[[ Input material open ]]

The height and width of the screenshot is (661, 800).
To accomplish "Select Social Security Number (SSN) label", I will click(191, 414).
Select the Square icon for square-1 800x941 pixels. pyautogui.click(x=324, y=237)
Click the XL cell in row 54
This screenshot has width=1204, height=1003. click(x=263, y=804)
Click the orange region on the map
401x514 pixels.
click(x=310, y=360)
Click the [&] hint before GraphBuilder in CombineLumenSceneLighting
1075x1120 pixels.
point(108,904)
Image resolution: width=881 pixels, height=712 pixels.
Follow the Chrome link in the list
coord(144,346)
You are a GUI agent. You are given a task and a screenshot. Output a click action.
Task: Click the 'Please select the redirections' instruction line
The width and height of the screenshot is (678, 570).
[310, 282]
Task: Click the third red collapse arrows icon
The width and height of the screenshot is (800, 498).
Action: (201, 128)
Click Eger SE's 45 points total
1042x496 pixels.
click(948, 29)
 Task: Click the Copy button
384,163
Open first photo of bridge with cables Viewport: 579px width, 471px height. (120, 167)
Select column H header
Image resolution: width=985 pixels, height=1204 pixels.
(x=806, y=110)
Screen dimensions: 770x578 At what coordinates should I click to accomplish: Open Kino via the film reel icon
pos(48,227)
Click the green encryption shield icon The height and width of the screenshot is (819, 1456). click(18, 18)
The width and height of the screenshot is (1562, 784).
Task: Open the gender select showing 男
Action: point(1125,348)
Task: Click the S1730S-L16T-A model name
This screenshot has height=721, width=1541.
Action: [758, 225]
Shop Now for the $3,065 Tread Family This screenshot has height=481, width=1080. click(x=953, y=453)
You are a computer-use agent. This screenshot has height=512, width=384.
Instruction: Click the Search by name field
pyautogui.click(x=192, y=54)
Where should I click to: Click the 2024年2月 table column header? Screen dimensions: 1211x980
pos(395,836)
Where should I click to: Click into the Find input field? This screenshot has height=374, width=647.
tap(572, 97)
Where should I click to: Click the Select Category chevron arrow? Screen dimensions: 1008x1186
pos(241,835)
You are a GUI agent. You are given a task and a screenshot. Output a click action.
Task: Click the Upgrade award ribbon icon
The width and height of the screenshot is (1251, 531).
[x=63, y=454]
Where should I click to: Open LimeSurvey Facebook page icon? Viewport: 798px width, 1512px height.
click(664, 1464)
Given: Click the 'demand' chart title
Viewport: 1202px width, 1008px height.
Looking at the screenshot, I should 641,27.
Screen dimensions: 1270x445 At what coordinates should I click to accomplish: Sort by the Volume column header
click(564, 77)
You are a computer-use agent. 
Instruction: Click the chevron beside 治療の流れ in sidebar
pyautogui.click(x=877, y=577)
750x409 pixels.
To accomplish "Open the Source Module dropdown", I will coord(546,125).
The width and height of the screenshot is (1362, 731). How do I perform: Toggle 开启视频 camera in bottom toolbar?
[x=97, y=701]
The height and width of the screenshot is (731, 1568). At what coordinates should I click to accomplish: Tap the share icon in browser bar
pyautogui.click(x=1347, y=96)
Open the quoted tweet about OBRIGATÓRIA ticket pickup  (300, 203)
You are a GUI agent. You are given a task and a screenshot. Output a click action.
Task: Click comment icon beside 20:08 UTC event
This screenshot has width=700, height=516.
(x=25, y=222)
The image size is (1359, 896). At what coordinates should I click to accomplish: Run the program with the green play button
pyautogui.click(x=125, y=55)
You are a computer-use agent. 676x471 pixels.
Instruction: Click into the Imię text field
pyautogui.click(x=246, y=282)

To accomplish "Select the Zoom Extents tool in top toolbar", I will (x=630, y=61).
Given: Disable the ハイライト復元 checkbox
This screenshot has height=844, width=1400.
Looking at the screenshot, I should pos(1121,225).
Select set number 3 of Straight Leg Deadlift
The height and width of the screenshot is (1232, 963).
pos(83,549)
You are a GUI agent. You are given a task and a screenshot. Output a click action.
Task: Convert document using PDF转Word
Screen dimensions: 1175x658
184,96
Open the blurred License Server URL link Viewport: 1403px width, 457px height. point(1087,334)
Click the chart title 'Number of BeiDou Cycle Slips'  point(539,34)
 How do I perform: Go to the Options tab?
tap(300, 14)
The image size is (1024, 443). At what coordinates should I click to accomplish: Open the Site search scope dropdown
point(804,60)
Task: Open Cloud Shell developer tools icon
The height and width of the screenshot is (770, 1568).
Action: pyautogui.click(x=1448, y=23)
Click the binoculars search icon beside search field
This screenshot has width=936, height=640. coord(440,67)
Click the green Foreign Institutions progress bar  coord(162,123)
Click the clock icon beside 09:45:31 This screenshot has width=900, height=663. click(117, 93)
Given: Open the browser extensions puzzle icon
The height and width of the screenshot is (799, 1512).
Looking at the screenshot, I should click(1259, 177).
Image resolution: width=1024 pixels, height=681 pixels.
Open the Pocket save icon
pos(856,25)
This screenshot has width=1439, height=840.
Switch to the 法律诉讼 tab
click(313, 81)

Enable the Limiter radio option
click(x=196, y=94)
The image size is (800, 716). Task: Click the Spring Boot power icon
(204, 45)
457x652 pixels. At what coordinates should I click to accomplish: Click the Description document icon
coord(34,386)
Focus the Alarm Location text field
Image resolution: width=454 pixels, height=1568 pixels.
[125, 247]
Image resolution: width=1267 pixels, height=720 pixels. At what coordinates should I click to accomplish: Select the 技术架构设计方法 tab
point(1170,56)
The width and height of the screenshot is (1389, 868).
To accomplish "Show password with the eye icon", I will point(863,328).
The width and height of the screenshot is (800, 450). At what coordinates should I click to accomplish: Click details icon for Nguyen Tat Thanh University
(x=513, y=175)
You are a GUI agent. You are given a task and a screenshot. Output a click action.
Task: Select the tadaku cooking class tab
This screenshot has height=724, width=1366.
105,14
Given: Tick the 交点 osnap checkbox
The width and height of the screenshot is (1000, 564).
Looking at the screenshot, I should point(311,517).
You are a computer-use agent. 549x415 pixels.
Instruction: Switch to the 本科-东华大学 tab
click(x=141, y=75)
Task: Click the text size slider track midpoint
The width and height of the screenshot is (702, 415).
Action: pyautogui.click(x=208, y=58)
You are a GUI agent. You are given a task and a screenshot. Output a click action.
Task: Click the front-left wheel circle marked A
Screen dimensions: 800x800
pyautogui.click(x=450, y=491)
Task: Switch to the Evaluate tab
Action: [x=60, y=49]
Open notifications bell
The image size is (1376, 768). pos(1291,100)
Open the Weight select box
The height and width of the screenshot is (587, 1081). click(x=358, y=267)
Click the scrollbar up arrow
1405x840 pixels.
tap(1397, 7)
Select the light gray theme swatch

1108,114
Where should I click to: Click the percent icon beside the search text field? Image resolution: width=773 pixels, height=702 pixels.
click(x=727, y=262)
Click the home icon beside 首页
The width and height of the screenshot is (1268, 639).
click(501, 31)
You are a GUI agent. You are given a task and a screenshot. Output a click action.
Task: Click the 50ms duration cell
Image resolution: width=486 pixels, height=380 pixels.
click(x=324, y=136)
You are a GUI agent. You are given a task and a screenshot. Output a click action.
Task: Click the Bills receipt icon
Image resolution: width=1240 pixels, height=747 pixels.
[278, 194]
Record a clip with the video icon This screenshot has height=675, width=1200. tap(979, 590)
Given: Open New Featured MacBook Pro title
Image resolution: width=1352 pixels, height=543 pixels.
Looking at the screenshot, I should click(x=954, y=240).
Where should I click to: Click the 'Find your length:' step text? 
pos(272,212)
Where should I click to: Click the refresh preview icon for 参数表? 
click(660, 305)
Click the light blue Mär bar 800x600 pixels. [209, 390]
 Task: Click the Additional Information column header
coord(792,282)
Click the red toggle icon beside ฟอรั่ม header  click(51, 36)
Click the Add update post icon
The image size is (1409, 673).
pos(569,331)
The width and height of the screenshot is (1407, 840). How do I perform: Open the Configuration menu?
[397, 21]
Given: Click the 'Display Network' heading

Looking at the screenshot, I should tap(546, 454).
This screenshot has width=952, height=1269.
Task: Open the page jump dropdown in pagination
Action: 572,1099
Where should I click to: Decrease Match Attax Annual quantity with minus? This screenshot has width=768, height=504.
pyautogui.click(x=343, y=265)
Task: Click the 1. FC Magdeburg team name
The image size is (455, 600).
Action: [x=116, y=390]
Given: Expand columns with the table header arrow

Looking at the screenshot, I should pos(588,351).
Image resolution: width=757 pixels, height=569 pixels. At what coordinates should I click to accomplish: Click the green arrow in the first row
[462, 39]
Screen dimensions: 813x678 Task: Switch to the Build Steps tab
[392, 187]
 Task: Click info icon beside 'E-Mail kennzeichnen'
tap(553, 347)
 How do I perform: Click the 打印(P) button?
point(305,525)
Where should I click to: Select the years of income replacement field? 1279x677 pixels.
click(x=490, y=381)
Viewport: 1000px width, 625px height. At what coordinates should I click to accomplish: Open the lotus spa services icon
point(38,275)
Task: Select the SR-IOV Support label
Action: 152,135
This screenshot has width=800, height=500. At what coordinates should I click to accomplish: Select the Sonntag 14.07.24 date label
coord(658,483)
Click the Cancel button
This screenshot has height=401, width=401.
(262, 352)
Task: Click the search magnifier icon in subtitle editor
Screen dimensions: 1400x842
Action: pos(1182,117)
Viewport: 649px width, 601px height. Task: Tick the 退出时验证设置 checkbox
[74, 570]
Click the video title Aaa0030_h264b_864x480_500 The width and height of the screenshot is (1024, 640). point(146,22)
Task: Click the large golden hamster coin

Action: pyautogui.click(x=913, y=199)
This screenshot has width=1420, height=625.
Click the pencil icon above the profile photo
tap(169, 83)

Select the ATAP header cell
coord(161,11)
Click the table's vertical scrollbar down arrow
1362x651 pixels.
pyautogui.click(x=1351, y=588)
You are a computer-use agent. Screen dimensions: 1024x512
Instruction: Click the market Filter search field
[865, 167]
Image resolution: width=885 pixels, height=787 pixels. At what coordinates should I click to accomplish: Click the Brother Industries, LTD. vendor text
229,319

[[ Input material closed ]]

_Your objective_
Reproduce exactly the lines from the beginning of the entries above up to and including the line that contains "Image resolution: width=881".

_Exercise answer_
The height and width of the screenshot is (661, 800).
To accomplish "Select Social Security Number (SSN) label", I will click(191, 414).
Select the Square icon for square-1 800x941 pixels. pyautogui.click(x=324, y=237)
Click the XL cell in row 54
This screenshot has width=1204, height=1003. click(x=263, y=804)
Click the orange region on the map
401x514 pixels.
click(x=310, y=360)
Click the [&] hint before GraphBuilder in CombineLumenSceneLighting
1075x1120 pixels.
point(108,904)
Image resolution: width=881 pixels, height=712 pixels.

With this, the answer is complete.